Home Savings is a wholly-owned subsidiary of the United Community and operates 32 full-service banking offices and nine loan production offices in Ohio and western Pennsylvania.
Small attributed the positive results to a combination of strong loan and deposit growth, improvement of fee income, and a focus on expense management.
“I expect these themes to be sustained going forward as the entire Home Savings team is very focused on delivering a very strong 2015,” Small said.
Loans increased $30.9 million to $1.2 billion at March 31, compared with Dec. 31, 2014. Commercial loans, up 7.8 percent or $19.6 million, drove this improvement. Residential loans increased 1.4 percent or $10.9 million.
Total deposits increased $58.9 million to $1.4 billion at March 31, compared with $1.3 billion at Dec. 31, 2014.
Net interest income was $13.9 million in the first quarter of 2015. That’s up from the $12.6 million recorded in the first quarter of 2014 and $13.4 million recorded in the previous quarter. Net interest margin was 3.24 percent for the first quarter of 2015 compared with 3.07 percent in the first quarter of 2014, and increased from the 3.16 percent net interest margin recorded in the previous quarter.
Home Savings had a negative provision for loan losses of $184,000 in the first quarter of 2015 compared with $33,000 of provision loan expense in the same quarter last year, and $194,000 of provision expense in the previous quarter.
Positive trends and a positive economy have led to the negative loan loss provision.

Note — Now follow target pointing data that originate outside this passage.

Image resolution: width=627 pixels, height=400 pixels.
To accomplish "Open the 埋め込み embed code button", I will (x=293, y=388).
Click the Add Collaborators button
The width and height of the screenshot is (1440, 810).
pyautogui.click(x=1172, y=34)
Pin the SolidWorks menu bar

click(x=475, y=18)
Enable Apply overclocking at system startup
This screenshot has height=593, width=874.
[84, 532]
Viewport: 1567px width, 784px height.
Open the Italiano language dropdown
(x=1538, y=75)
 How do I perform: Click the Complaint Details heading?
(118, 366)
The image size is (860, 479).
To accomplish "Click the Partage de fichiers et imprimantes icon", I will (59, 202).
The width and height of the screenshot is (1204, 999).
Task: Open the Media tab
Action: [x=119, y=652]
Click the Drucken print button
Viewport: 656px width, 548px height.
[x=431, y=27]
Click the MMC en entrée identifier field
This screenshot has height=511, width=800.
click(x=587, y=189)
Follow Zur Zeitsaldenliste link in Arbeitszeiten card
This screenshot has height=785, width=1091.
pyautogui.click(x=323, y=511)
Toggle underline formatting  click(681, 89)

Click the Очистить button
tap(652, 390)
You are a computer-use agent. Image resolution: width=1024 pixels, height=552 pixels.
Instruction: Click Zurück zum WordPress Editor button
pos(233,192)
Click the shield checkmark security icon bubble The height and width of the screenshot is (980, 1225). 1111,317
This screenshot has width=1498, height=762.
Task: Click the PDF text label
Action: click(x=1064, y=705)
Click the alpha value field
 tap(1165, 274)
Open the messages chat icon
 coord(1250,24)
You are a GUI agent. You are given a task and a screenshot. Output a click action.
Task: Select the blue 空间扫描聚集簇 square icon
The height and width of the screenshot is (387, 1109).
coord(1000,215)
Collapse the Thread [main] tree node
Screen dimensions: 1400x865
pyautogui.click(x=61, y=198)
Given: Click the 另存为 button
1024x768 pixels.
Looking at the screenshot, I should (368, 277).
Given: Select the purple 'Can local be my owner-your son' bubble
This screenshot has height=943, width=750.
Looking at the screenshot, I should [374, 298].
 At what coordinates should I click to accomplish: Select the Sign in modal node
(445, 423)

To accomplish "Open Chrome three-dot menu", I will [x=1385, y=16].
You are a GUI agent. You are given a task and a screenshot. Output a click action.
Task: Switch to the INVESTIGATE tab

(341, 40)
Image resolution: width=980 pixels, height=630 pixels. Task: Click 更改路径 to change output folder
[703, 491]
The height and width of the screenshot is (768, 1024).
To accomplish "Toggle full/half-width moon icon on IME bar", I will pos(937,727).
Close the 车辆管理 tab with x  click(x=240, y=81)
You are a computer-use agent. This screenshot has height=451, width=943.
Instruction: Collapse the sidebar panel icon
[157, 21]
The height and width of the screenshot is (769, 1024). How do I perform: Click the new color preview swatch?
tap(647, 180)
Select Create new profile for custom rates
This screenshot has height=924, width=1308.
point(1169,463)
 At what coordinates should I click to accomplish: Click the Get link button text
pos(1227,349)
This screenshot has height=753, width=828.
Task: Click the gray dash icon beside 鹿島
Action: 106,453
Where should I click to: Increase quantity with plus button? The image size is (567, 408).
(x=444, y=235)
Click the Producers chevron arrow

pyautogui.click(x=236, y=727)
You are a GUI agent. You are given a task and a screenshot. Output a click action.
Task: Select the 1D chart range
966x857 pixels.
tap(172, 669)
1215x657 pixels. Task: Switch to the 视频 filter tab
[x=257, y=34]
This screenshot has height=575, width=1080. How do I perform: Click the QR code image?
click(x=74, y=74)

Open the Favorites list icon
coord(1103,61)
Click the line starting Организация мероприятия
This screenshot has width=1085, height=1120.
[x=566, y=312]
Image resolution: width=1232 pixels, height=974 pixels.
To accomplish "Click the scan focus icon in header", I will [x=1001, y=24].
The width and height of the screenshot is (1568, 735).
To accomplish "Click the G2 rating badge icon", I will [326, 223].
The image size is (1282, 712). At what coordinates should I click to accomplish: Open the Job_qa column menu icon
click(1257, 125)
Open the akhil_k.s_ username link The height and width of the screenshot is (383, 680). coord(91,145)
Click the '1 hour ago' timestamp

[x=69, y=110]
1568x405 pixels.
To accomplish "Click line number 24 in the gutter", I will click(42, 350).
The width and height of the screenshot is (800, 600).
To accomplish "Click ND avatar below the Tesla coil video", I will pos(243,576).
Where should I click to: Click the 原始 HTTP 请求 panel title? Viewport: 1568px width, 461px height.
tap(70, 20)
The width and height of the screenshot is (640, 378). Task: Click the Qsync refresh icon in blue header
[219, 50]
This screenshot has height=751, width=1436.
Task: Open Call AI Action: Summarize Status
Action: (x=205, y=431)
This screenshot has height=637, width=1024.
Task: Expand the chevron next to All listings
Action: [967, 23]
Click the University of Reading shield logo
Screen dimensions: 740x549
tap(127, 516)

An increase in the volume of loans sold into the secondary market helped to increase the non-interest income from $3.2 million in the first quarter of 2014 to $4.1 million in the first quarter of 2015.
Total non-interest expense was $12.7 million in the first quarter of 2015, an increase of $755,000 over the fourth quarter of 2014 when adjusted for a $2 million prepayment penalty that occurred at that time.
Total non-interest expense decreased $862,000 from the first quarter of 2014.
For the first quarter of 2015, the allowance for loan loss as a percentage of total loans was 1.45 percent at March 31 compared with 1.52 percent at Dec. 31, 2014, and 1.90 percent at March 31, 2014.
Measures of asset quality continue to improve, while delinquencies continue to decline.